Santa Monica Tree Executions: What’s wrong with these pictures?


By Cary Shulman and Hillary Kaye

Nothing, except the City of Santa Monica is going to replace trees like the one on the left with trees like the one on the right. Suppose you need a tree in this era of global warming to absorb CO2 and pollution. This tree should also provide canopy shade to relieve the heat produced by urban concrete, cool in the summer, keep rainfall from the drains in winter and give a sense of neighborhood. Which tree would you choose? The big one? Not Santa Monica.


On Sept. 21 of this year, Santa Monica posted notices on 54 mature Ficus trees and 21 Palm trees on 2nd and 4th streets between Wilshire and Colorado announcing they were to be removed. You might ask what are the reasons offered for this ecological insanity that will cost million of dollars? Well they vary depending on whether they are being challenged or not.

At first, Santa Monica said they were removing 21 of the trees because they were diseased. When that was challenged, the reasons expanded to include internal decay, extensive root pruning, poor canopy structure, damaged canopies from oversized vehicles, design factors and too large for relocation.

A short walk to see the trees along 2nd and 4th street will reveal the truth. Healthy, mature trees with a lifespan of 150 years, bringing much needed tree canopy coverage to the downtown area. As for the gingko replacement trees, Knoxville’s Street Tree Master Plan said: “Rows of ginkgo trees are not recommended as street trees because of their slow growth and spindly appearance for many years.”

So what is up with all this? Removing Ficus trees that the Center for Urban Forest Research says is the second most beneficial tree in Santa Monica and has yearly netted the city $1 million over management costs because of it numerous benefits. Well the key phrase is “design” factors. It’s part of a $8 million redevelopment plan for 2nd and 4th streets.

Kathleen Rawson of The Bay District Corporation, the consulting firm set up by the City of Santa Monica to aid in downtown planning, has said it plain. She would like to see 2nd and 4th streets become another 3rd Street Promenade, and that doesn’t include Ficus trees. To be fair, the Bay District Board originally split on the issue of removing the trees.

To give you some idea of what this “promenading” of downtown Santa Monica means there’s this quote from the Los Angeles Business Journal of January 8, 2001.

“Santa Monica’s Third Street Promenade is undergoing a change of character as independent restaurants, increasingly falling victim to escalating rents, are driven to cheaper space on less trafficked streets.

Operating on narrow margins and unable to compete with their national retailer neighbors (corporate chains), independent restaurants have seen the popularity of the trendy retail strip, once their life blood, turn against them. In a matter of years, local real estate and retail observers said, the Promenade might resemble an indoor mall of chain stores within a halo of restaurants on Second, Fourth, Broadway and Wilshire.”

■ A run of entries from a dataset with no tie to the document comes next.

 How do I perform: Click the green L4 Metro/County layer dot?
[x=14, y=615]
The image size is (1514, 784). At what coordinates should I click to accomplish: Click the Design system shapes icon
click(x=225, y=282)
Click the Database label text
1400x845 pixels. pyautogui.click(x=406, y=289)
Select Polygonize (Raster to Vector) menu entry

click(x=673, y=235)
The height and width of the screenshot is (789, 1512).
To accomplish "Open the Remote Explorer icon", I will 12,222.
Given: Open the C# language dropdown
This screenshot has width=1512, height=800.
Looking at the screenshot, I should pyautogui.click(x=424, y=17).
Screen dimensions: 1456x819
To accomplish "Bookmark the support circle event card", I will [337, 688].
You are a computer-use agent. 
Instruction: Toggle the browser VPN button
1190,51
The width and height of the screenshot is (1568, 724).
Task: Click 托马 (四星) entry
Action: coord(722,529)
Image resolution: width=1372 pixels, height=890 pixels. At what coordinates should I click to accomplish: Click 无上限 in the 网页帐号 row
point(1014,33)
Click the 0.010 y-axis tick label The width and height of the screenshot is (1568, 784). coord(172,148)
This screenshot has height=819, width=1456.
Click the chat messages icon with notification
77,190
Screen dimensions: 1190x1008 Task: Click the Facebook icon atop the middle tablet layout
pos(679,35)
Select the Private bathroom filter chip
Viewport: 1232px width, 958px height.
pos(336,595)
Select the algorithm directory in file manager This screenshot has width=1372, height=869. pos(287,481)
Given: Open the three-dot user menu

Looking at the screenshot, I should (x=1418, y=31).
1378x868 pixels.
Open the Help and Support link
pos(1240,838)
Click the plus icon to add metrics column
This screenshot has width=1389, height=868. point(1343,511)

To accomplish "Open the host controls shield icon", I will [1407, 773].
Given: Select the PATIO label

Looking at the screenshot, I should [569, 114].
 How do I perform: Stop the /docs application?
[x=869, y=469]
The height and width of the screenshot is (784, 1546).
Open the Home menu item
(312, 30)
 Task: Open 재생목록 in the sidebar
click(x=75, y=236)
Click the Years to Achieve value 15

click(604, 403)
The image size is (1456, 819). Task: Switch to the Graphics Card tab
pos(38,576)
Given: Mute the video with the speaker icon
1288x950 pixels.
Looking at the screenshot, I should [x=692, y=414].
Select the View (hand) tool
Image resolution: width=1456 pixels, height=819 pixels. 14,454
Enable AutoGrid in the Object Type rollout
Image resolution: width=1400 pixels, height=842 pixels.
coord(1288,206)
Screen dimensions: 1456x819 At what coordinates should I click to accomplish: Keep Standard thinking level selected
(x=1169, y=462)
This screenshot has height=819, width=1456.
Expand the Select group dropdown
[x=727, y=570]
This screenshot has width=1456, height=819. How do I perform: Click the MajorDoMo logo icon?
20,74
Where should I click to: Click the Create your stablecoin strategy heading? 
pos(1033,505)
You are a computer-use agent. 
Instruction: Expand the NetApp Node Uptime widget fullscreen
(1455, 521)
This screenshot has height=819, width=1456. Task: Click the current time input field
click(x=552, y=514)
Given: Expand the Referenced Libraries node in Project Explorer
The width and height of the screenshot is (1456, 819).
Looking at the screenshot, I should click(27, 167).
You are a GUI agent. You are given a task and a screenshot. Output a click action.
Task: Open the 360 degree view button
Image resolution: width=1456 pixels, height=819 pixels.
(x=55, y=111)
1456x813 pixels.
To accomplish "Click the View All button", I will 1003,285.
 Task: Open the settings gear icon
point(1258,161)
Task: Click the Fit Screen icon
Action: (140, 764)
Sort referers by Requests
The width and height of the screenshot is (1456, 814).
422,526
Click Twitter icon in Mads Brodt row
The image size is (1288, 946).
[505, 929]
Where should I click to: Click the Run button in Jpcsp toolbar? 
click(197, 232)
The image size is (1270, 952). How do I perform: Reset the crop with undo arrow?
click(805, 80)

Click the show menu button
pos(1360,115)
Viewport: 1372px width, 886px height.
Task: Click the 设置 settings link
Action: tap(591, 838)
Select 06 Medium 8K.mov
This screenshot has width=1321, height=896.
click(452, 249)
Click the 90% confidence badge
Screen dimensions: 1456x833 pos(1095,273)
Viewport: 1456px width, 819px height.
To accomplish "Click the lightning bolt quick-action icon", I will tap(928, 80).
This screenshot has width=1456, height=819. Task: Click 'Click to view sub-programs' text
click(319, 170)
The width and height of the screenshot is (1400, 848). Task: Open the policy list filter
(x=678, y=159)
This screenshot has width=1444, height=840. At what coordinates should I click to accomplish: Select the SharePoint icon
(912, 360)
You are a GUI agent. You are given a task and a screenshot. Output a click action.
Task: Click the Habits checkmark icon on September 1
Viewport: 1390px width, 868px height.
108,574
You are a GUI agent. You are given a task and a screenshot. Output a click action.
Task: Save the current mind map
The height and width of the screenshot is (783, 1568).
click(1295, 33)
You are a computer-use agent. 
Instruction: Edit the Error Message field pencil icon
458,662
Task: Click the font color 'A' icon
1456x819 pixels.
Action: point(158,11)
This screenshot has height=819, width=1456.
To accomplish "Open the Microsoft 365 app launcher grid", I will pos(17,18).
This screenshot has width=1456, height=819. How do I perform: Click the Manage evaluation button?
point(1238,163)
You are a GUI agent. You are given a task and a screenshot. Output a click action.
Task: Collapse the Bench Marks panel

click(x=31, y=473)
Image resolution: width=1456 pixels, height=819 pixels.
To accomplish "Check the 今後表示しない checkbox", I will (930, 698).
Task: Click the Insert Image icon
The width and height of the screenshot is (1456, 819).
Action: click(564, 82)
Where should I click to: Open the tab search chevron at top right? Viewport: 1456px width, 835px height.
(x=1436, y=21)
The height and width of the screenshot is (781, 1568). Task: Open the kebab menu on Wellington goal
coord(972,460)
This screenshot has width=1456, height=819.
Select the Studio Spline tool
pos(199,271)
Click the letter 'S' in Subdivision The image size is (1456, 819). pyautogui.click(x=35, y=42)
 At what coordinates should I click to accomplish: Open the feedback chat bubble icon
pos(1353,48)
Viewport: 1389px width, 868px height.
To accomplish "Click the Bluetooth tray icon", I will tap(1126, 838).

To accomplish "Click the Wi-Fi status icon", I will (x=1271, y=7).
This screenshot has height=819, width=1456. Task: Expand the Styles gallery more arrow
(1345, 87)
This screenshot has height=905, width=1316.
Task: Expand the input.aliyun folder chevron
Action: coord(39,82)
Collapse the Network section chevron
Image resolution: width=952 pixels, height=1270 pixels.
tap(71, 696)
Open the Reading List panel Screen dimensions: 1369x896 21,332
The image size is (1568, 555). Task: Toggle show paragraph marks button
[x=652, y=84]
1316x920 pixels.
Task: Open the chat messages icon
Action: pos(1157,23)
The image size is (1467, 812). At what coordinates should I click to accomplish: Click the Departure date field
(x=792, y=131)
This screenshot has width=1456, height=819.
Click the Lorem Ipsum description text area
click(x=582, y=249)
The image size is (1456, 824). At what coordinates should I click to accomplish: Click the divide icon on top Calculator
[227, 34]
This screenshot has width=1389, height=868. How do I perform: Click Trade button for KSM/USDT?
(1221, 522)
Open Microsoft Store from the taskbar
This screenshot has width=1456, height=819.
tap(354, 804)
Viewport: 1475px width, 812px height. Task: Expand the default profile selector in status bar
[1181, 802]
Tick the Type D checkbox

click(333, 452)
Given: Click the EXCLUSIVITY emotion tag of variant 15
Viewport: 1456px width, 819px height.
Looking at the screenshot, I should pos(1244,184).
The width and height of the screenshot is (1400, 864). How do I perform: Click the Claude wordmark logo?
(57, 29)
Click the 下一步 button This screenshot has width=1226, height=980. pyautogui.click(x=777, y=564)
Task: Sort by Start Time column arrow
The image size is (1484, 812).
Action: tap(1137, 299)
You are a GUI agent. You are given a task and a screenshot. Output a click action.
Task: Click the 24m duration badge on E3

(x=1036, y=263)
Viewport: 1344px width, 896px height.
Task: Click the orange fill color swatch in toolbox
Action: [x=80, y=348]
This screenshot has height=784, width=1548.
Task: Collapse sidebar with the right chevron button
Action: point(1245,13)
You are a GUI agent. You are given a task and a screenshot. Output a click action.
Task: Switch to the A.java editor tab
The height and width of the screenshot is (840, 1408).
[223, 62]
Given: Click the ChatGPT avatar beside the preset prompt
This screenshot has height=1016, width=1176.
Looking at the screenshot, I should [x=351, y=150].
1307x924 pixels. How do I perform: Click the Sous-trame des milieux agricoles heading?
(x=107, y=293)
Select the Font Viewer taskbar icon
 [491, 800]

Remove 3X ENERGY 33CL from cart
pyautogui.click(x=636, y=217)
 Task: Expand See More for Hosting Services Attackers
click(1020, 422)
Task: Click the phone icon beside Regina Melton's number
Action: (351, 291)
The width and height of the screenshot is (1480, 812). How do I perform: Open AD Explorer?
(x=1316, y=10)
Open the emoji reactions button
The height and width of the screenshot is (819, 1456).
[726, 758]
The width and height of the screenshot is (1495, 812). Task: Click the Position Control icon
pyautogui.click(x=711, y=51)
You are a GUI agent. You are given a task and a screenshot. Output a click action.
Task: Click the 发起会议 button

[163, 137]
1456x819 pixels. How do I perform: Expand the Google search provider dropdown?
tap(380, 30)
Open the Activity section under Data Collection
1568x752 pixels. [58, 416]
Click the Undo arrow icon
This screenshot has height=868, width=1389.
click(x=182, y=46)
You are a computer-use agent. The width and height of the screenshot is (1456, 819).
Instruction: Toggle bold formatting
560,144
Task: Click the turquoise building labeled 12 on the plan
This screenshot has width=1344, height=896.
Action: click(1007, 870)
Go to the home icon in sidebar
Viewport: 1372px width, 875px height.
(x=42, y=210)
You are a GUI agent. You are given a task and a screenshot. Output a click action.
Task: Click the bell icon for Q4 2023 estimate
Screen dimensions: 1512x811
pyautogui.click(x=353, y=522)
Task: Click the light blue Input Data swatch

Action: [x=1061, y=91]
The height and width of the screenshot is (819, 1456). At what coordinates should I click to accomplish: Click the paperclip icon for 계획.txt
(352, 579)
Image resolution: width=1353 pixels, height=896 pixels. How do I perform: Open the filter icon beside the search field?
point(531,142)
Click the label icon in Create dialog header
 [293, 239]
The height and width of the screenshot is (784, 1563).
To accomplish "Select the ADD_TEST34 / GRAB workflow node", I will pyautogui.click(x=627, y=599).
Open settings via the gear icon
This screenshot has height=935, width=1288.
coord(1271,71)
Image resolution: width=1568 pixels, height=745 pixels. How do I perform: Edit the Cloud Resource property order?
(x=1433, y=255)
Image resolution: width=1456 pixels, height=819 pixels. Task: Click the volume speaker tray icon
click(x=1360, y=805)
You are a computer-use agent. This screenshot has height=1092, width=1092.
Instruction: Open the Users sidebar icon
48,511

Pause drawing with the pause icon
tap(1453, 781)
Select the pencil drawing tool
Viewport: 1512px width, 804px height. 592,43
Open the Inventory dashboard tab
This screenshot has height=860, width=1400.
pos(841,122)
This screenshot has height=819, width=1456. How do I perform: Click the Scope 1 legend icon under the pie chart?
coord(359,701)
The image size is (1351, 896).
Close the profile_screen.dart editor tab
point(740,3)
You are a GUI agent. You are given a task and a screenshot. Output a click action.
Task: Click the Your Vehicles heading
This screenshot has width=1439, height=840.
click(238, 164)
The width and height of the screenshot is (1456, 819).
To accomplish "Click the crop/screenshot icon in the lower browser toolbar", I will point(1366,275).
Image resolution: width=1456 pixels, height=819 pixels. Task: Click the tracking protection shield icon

So in effect this plan will not only destroy 54 mature Ficus trees and 21 Palm trees, but also the “halo” of small businesses on 2nd and 4th streets with them. All vestiges of what made Santa Monica unique will soon be gone. In its place a clone of urban malls everywhere. Just how many Tommy Hilfiger stores does a country need?

What we are dealing with here is not just gentrification but corporatization. Who else can pay the soaring rents charged by real estate speculators. And since the downtown area will be just a corporate clone, it will have to compete with the other look-alikes for attendance. And so the spiral of development and overdevelopment will be everlasting. The escalating cost of real estate per square foot will inevitably send building skyward.

So what does the public say about preserving the trees and Santa Monica. Plenty, only the City Council isn’t listening. Shortly after the plan was introduced in 2005, business owners on 4th street organized a petition that was signed by more than 1,600 tree supporters. After the removal notices were put up on Sept. 21 of this year, the issue really heated up.

The following day the Treesavers, a group started by activist Jerry Rubin, green ribboned every tree along 2nd and 4th streets with the words “Save the Trees.” By 6 am the next morning the city of Santa Monica had seen to it that their signs were taken down to silence their voices of protest to try to limit public awareness.
The fact that the trees could be removed at any moment swelled the Treesaver ranks. They now included John Quigly, the environmentalist who tree sat for a year to save a 400-year-old Pico Oak Tree in Santa Clarita that came to be called “Old Glory.”

The internet and newspapers took up the Santa Monica Ficus story and the public which had largely been uninformed about the pending destruction now added their voices to the protests. In a manner more suited to Cornelius Vanderbilt than an elected body, the City Council has ignored all this, in effect saying, “The public be damned.”

The “damned” public meanwhile have filed for Landmark status for the trees. This latest development essentially stalls any work on the trees until the Landmarks Commission brings the matter up during one of its scheduled meetings anytime within the next 65 days. The commission probably won’t hear the matter until its December meeting.

It remains to be seen whether Santa Monica’s reputation as a “green city” refers to its environmentalism or just refers to the color of all the money it makes its developers.